### RECORDS FOR PROCESSING

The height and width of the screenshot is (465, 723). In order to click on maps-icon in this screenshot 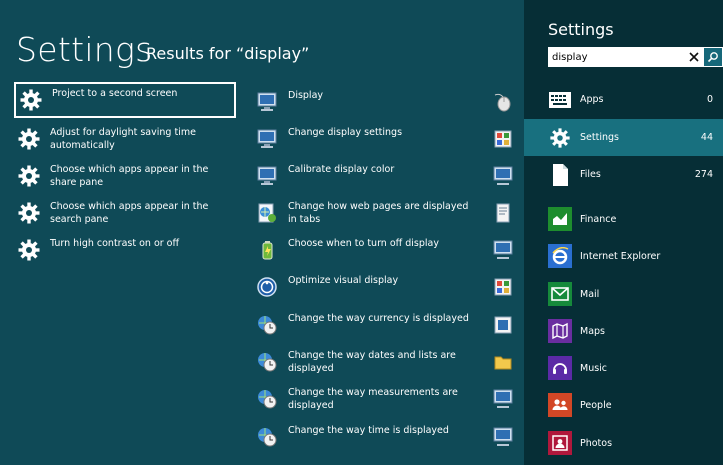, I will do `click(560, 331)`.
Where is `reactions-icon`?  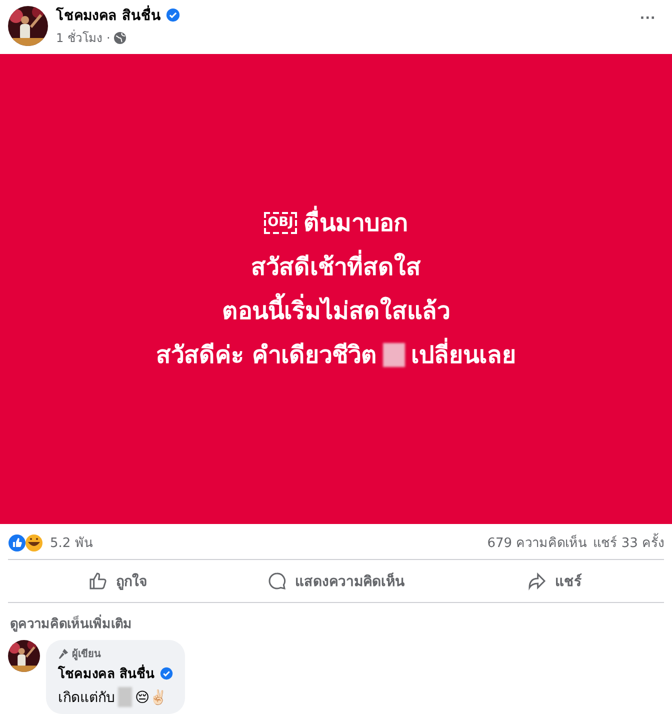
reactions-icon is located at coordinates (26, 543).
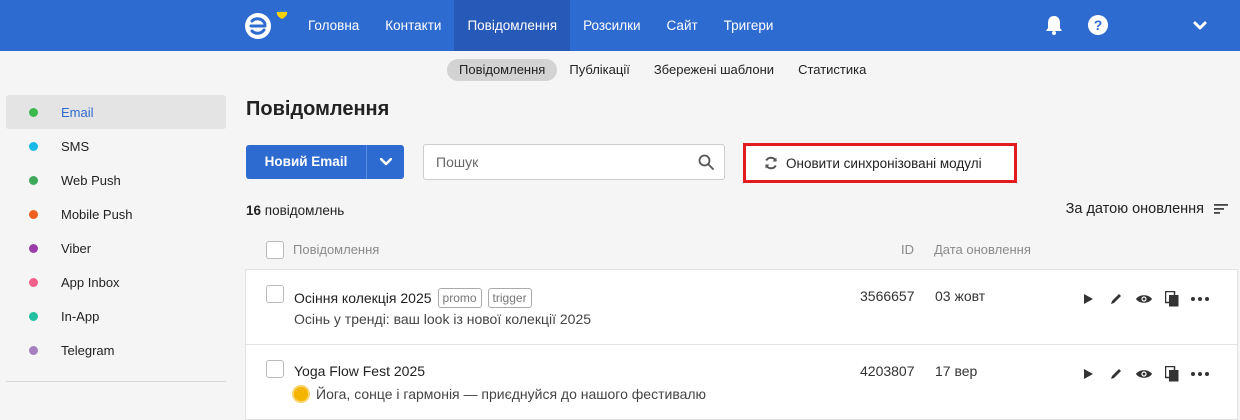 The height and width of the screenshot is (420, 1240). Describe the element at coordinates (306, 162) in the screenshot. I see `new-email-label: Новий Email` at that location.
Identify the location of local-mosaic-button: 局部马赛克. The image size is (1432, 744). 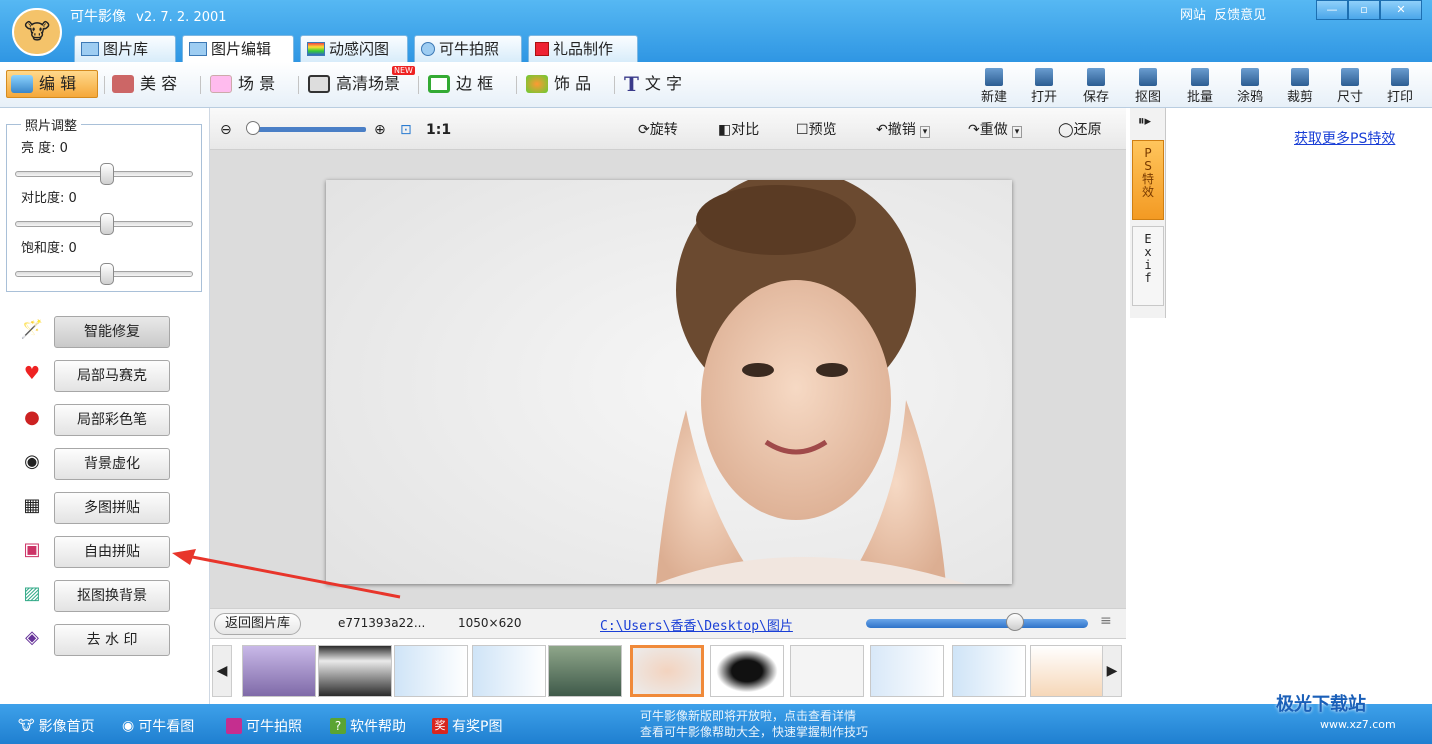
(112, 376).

######

[PROBLEM STATEMENT] Turn the lines starting at the one containing "Identify the location" and ending at the end of the rows into a Markdown table with a No. column numbering each line and a Line column holding its text. Skip blank lines and leave the pictures out.

[RESULT]
| No. | Line |
|---|---|
| 1 | Identify the location of local-mosaic-button: 局部马赛克. The image size is (1432, 744).  |
| 2 | (112, 376). |